Dès le retour de M. Duvalier, des organisations de défense des droits de l'homme ont exigé qu'il soit jugé.

«Au cours de la présidence de Duvalier et (du règne) de ses +Tontons macoutes+, des milliers de personnes ont été tuées et torturées et des centaines de milliers d'Haïtiens ont dû s'exiler. Cela fait longtemps qu'il doit rendre des comptes», a ainsi estimé Jose Miguel Vivanco, le directeur de Human Rights Watch pour les Amériques.

«Les violations des droits de l'homme, généralisées et systématiques, commises à Haïti pendant le règne de Duvalier constituent des crimes contre l'humanité», a commenté de son côté Javier Zuñiga, conseiller spécial d'Amnesty international.

Le Premier ministre haïtien Jean-Max Bellerive a laissé entendre lundi que la justice haïtienne pourrait réagir s'il y a des plaintes contre l'ex-dictateur. «J'ai déjà dit une chose, l'exil est interdit dans la Constitution haïtienne, tout citoyen peut rentrer dans son pays et cela implique une deuxième chose, tout citoyen est justiciable en Haïti», a-t-il déclaré lors d'une conférence de presse au palais présidentiel.
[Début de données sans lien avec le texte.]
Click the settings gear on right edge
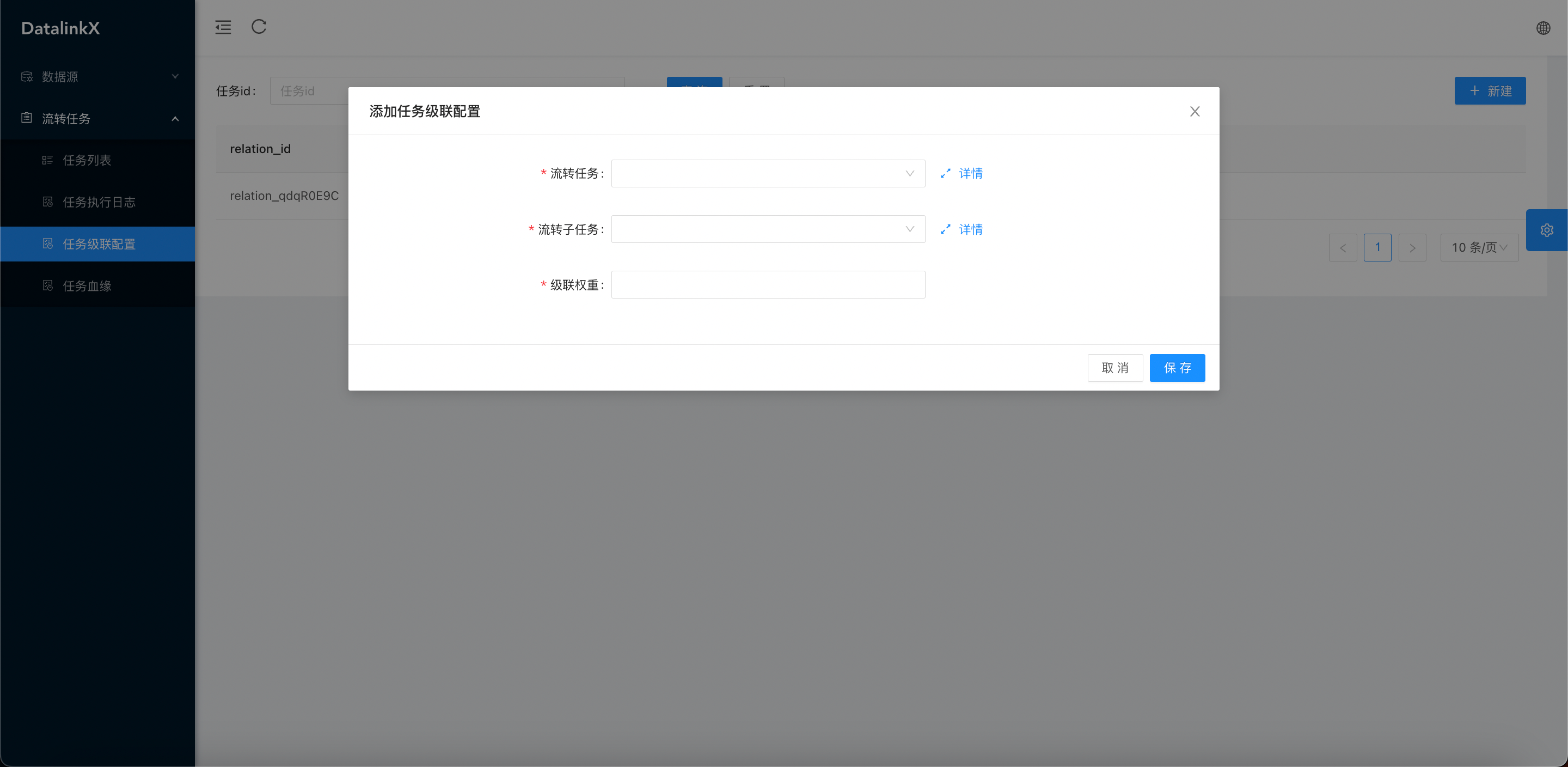 coord(1547,230)
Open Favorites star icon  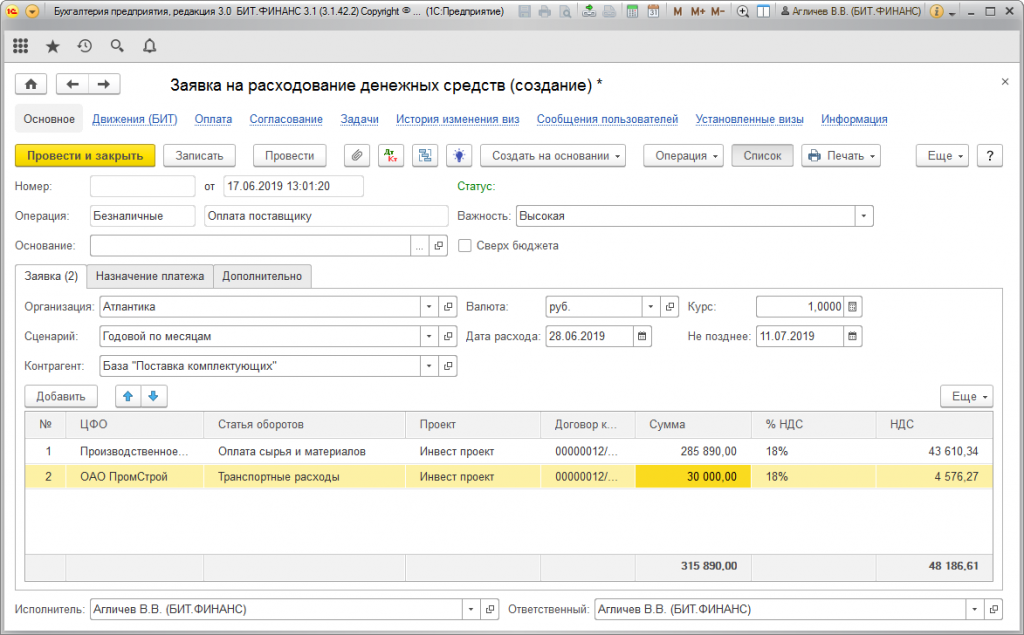[x=53, y=46]
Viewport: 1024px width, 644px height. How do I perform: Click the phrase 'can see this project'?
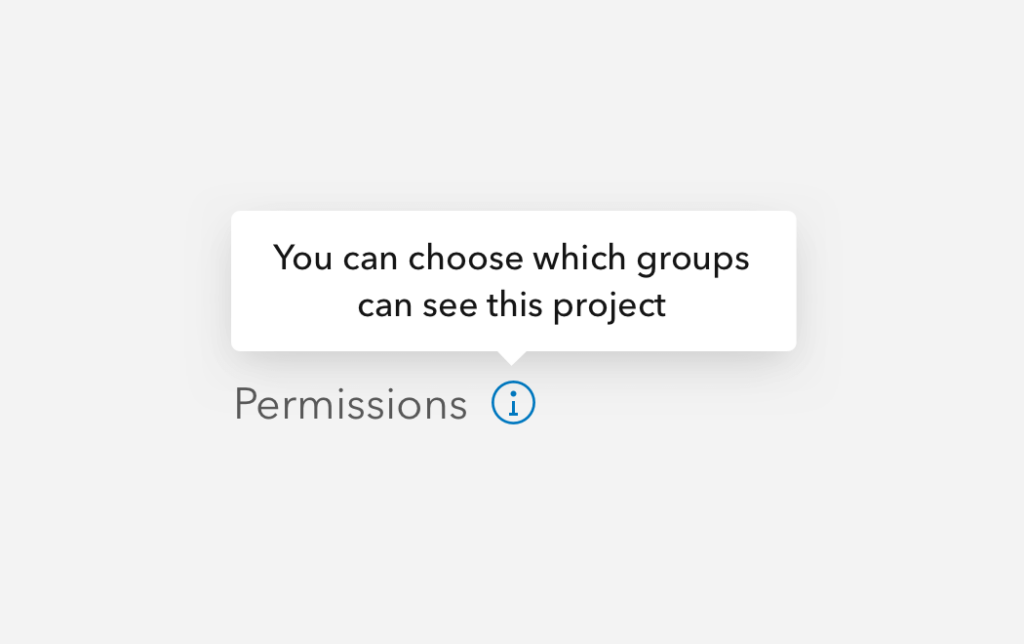[x=512, y=305]
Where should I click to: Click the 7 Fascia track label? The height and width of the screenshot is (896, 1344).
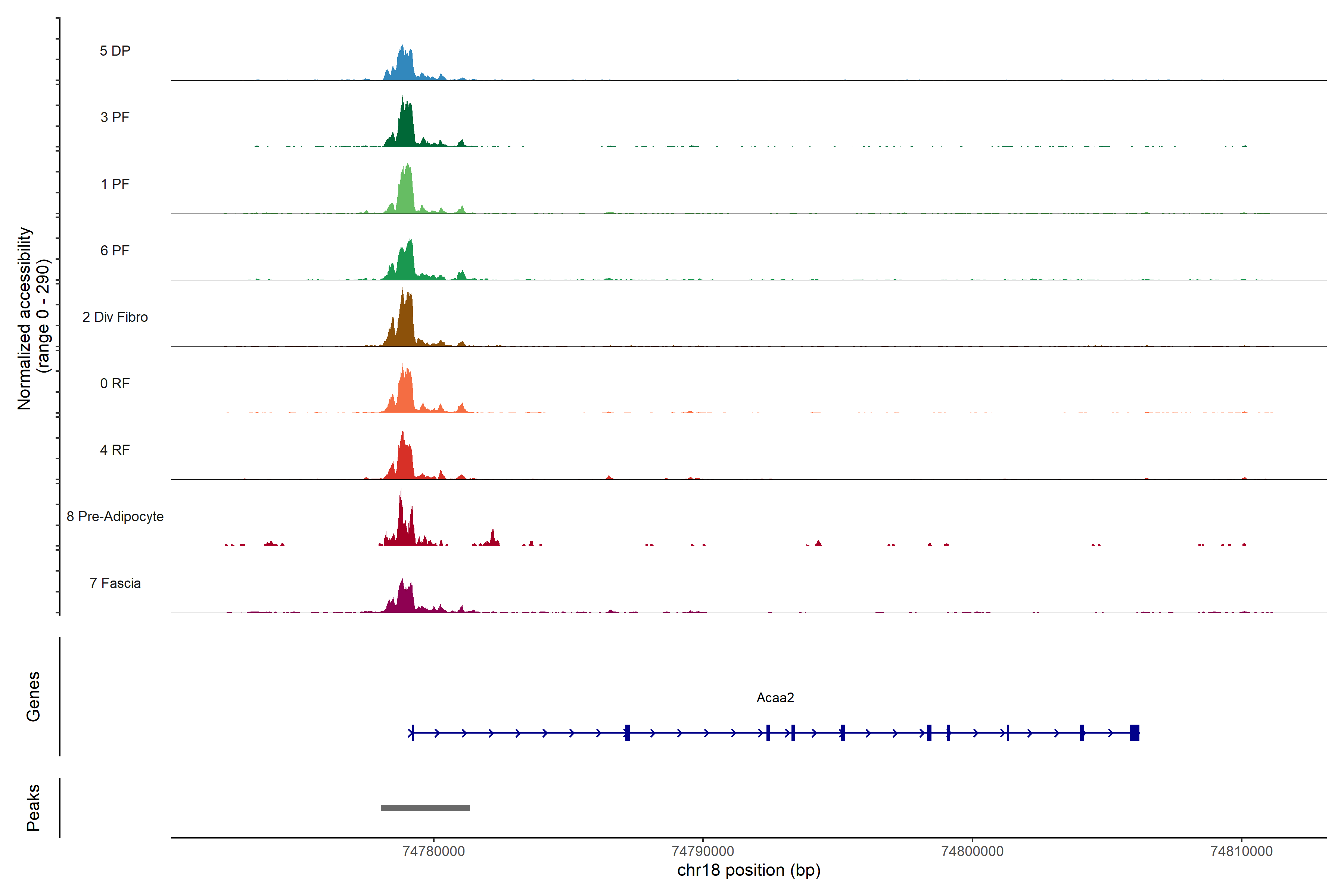(115, 583)
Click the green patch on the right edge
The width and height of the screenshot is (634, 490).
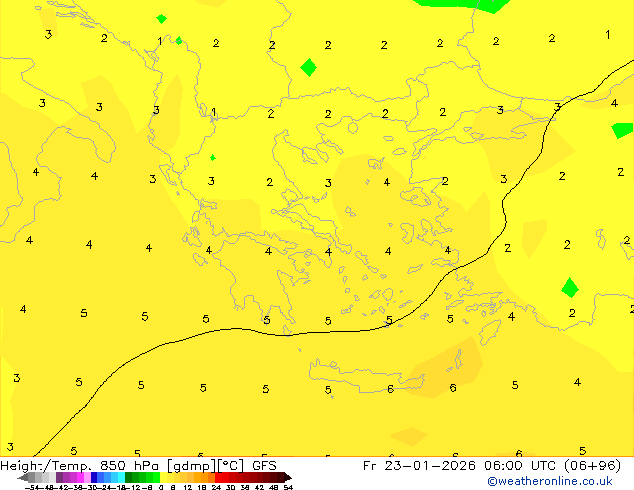pyautogui.click(x=622, y=129)
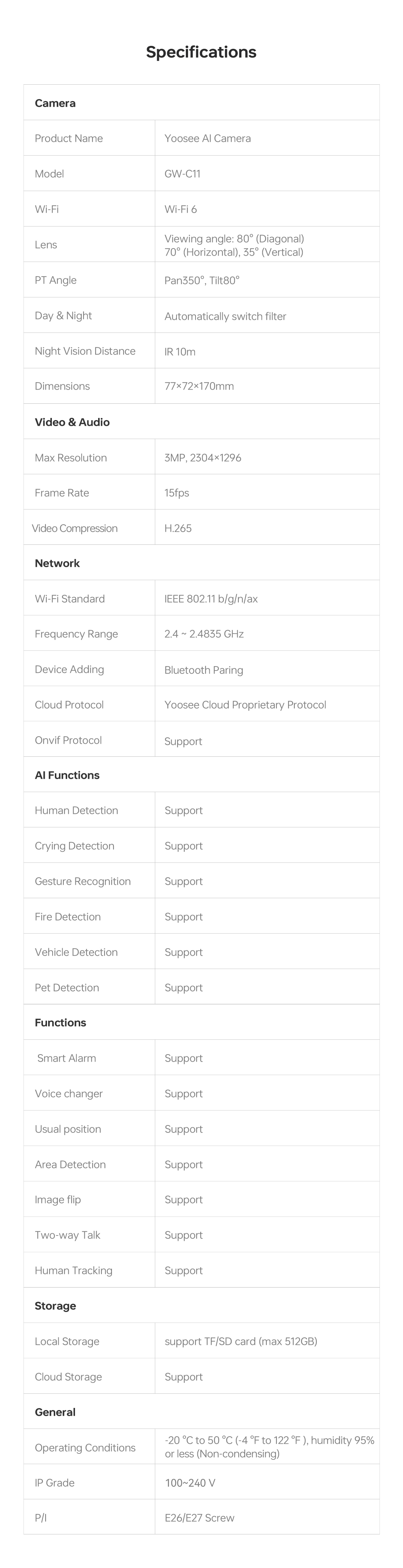The width and height of the screenshot is (403, 1568).
Task: Click the Specifications page heading
Action: pyautogui.click(x=201, y=52)
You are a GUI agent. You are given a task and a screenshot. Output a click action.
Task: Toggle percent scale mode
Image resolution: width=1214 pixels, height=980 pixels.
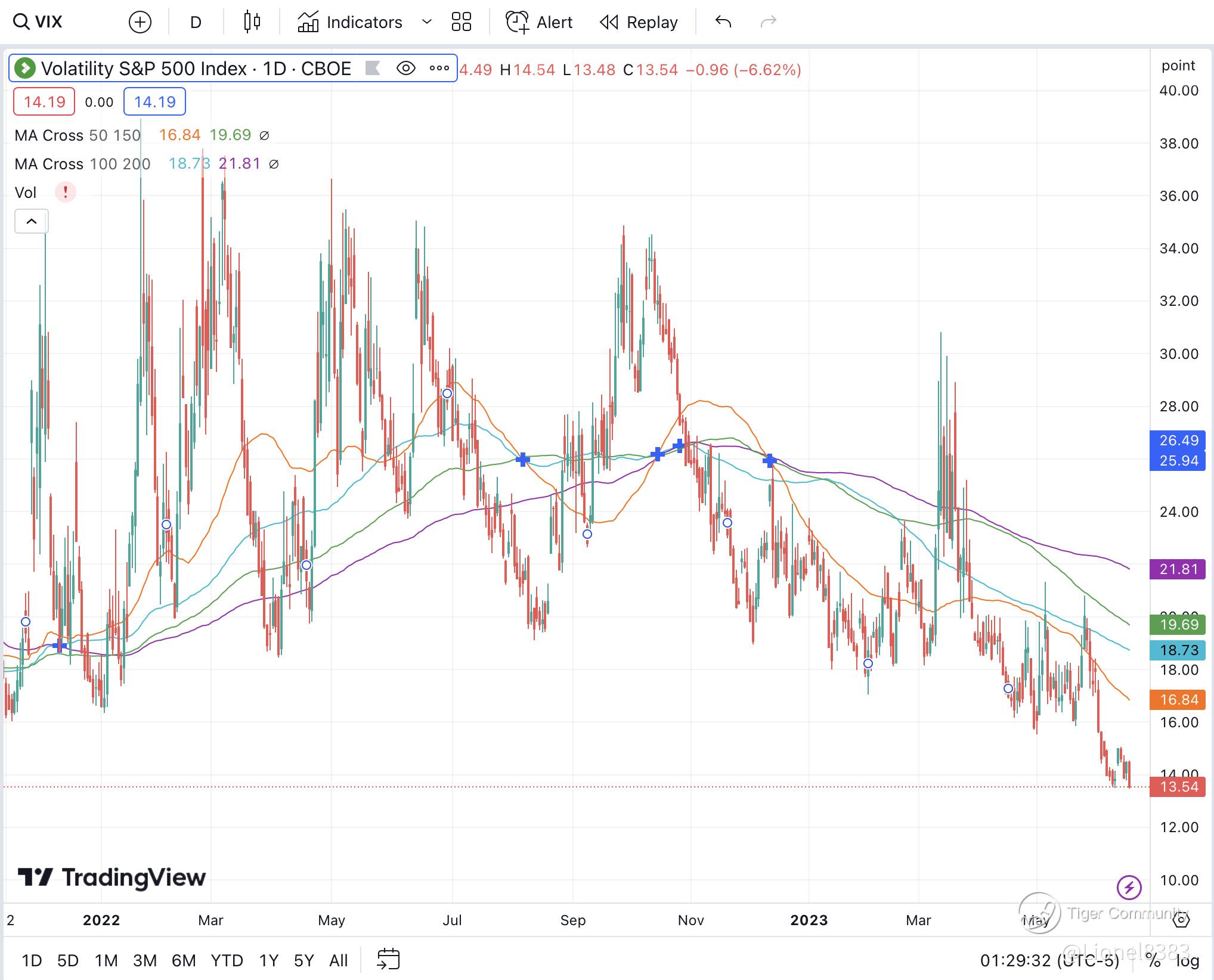pos(1153,960)
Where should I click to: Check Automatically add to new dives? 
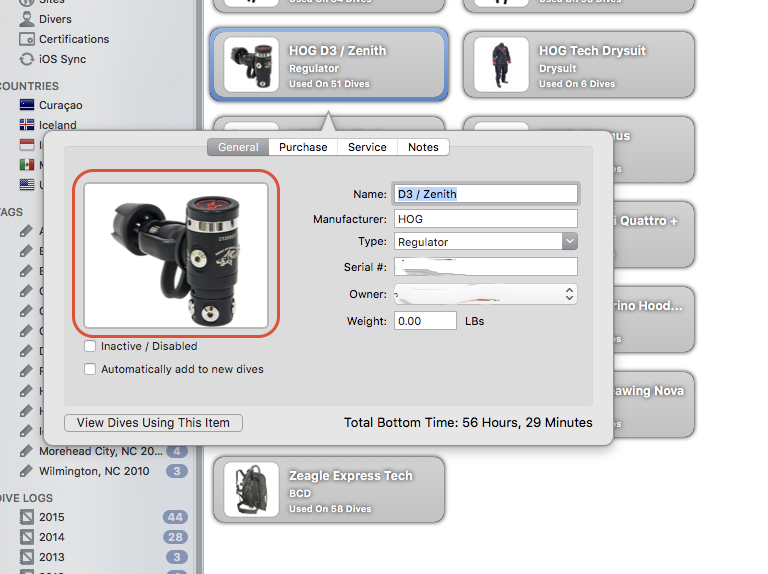[x=91, y=369]
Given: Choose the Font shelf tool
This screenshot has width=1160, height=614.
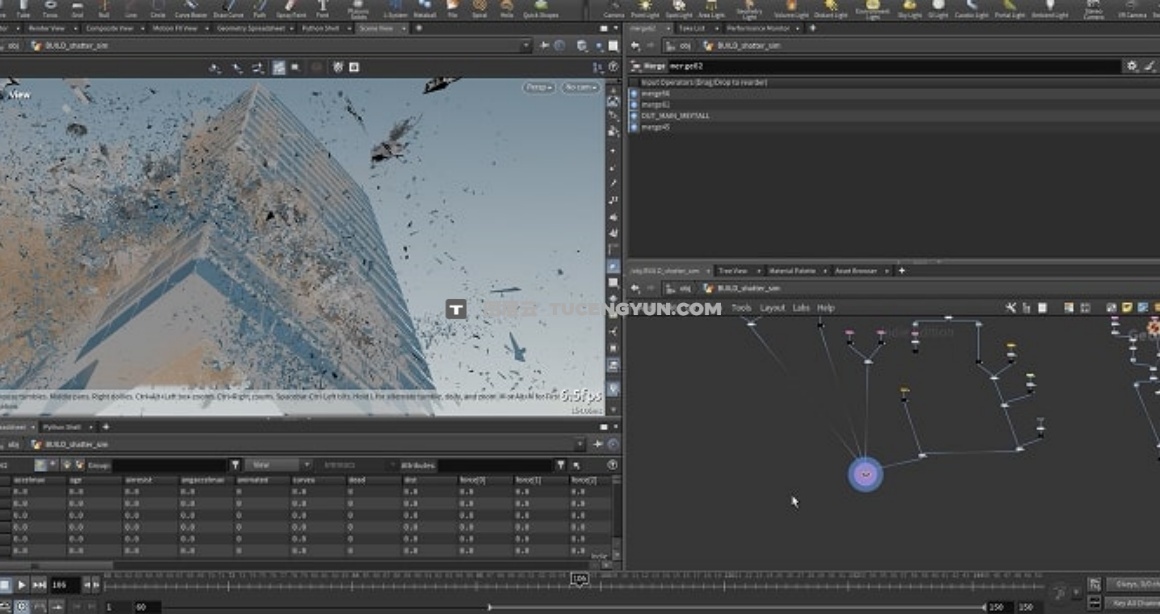Looking at the screenshot, I should (x=323, y=7).
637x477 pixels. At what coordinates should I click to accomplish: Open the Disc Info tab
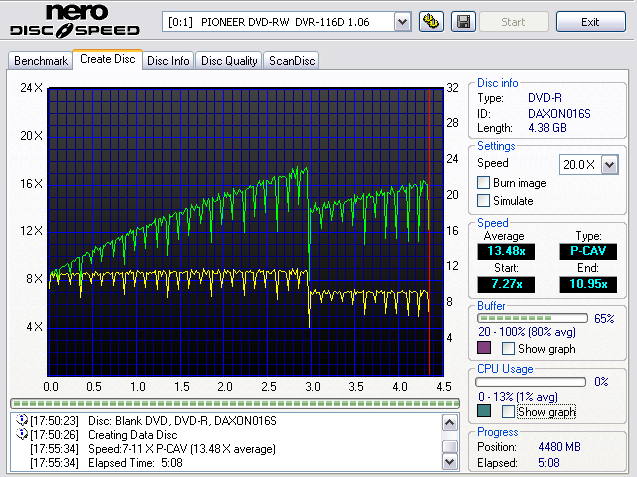[168, 61]
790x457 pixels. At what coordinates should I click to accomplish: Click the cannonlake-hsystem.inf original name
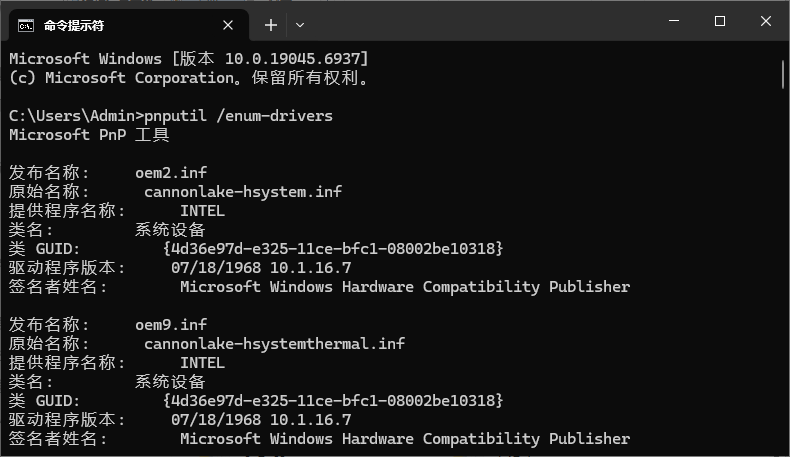[243, 192]
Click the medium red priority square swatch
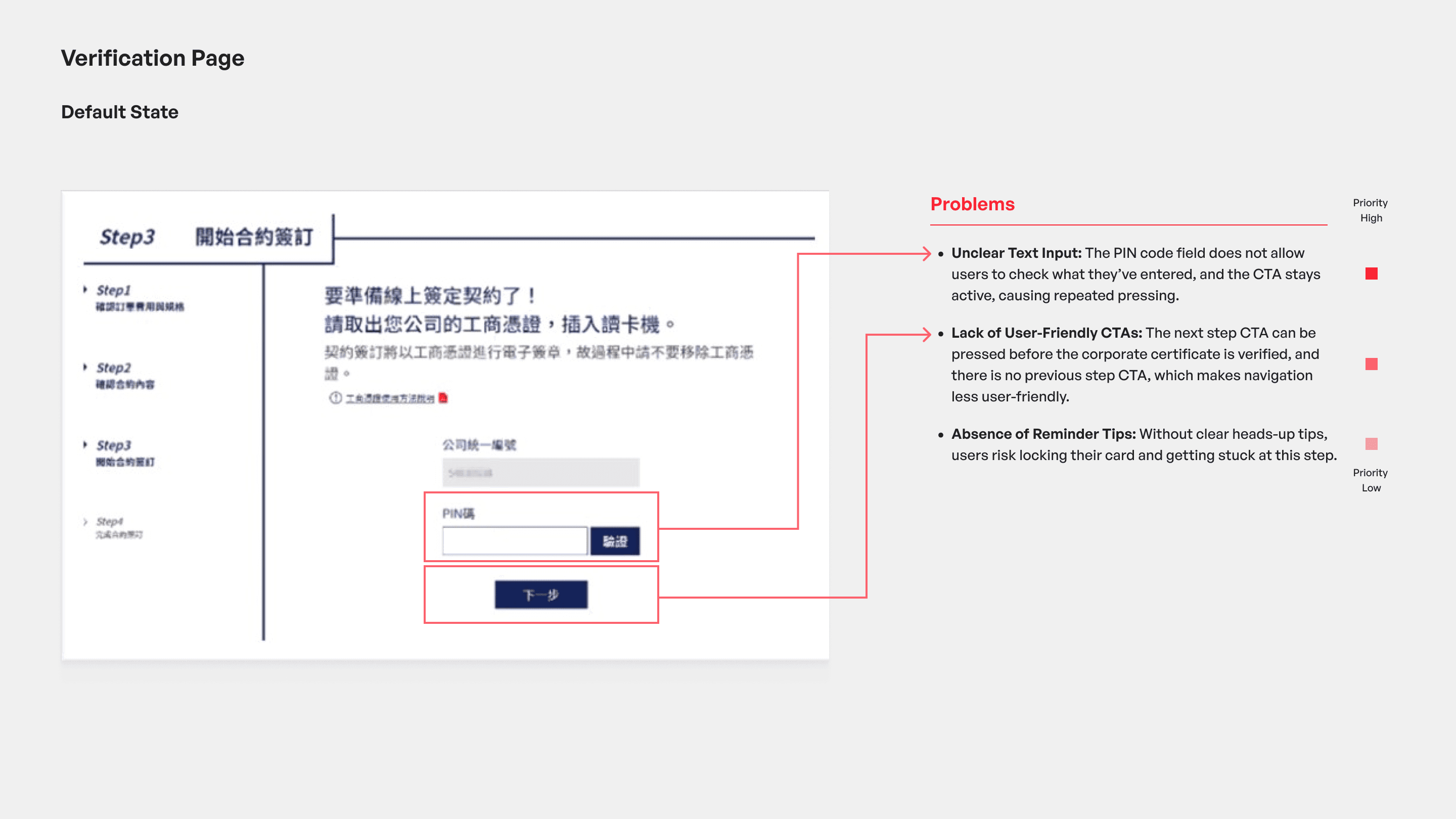The width and height of the screenshot is (1456, 819). (x=1371, y=364)
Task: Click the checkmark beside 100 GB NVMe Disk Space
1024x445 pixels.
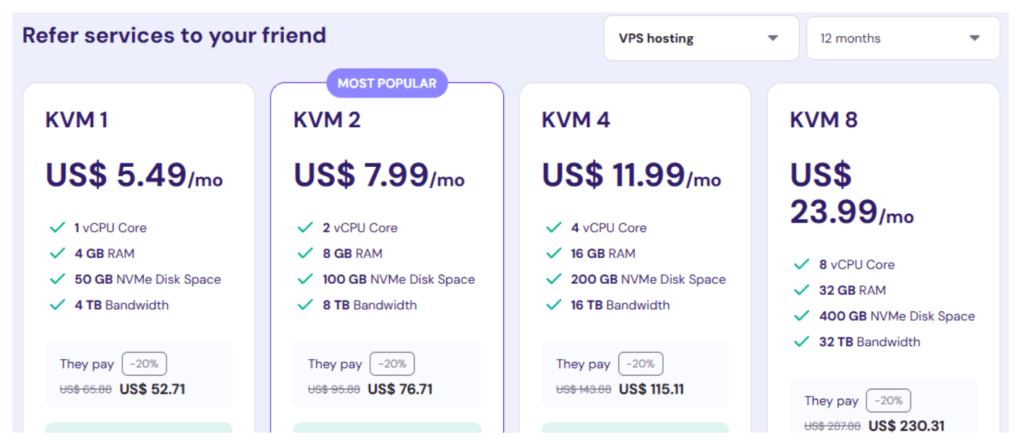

En Floride (sud-est des Etats-Unis), où vivent 300 000 Haïtiens, le retour de «Baby Doc» a soulevé l'indignation. Les Haïtiens en exil exigent que Duvalier «réponde (devant la justice) des violations des droits de l'homme et des assassinats» qu'il a commis, a ainsi déclaré Marleine Bastien, directrice de l'organisation des Femmes haïtiennes de Miami.

«Nous sommes surpris par le moment choisi par Duvalier pour se rendre en Haïti. Cela ajoute un élément d'imprévu dans une période d'incertitude dans le processus électoral en Haïti», a réagi, quant à lui, le Département d'Etat américain.

Et le ministre canadien des Affaires étrangères, Lawrence Cannon, s'est dit «préoccupé» par ce retour «à un moment crucial du processus démocratique» en Haïti.